┌──

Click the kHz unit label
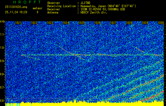[x=2, y=21]
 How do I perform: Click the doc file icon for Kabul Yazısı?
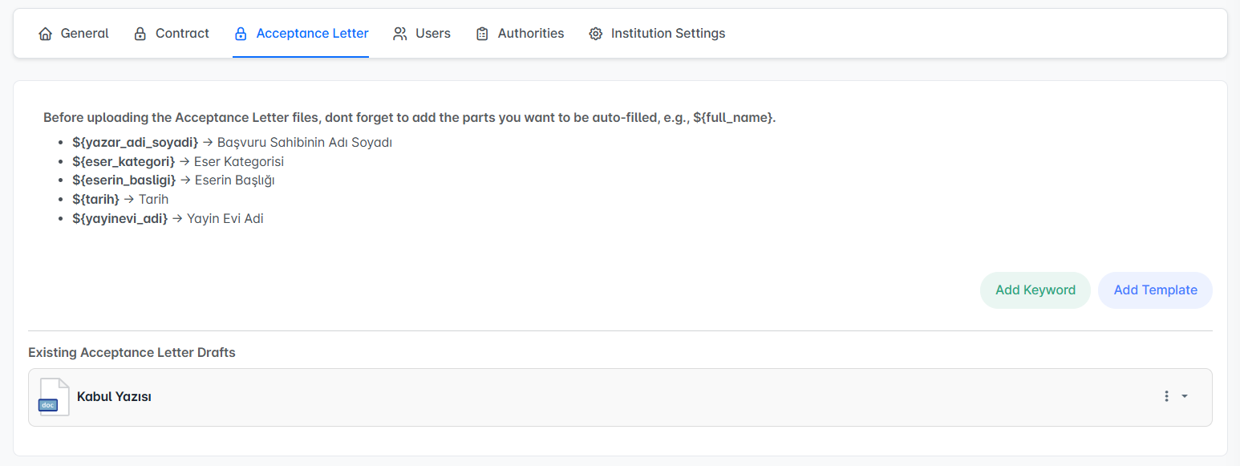[53, 397]
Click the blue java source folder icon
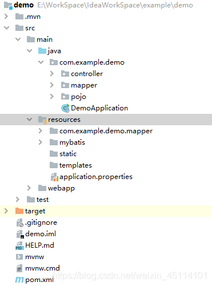 pyautogui.click(x=42, y=51)
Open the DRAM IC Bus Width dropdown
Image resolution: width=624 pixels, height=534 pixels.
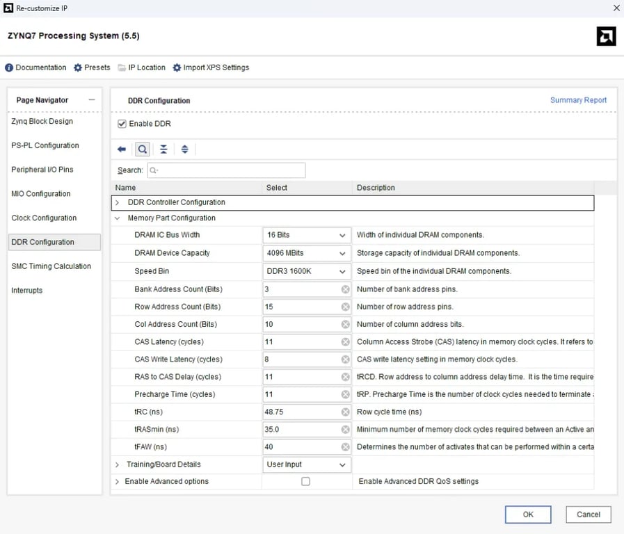[306, 236]
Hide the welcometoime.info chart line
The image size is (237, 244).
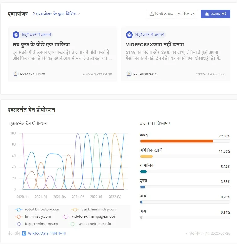pos(90,224)

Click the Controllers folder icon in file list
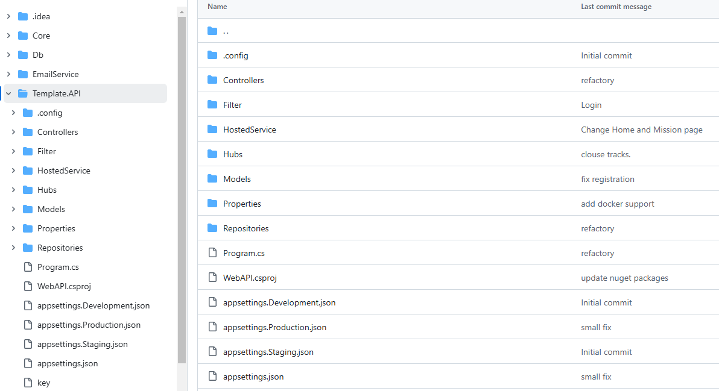pos(212,80)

└──

• _TASK_
Transcribe each of the records above precisely, with no pictures in the copy.

• _RESULT_
Click the kHz unit label
[x=2, y=21]
 How do I perform: Click the doc file icon for Kabul Yazısı?
[53, 397]
Click the blue java source folder icon
 pyautogui.click(x=42, y=51)
Open the DRAM IC Bus Width dropdown
Image resolution: width=624 pixels, height=534 pixels.
[306, 236]
Hide the welcometoime.info chart line
The image size is (237, 244).
pos(90,224)

Click the Controllers folder icon in file list
pos(212,80)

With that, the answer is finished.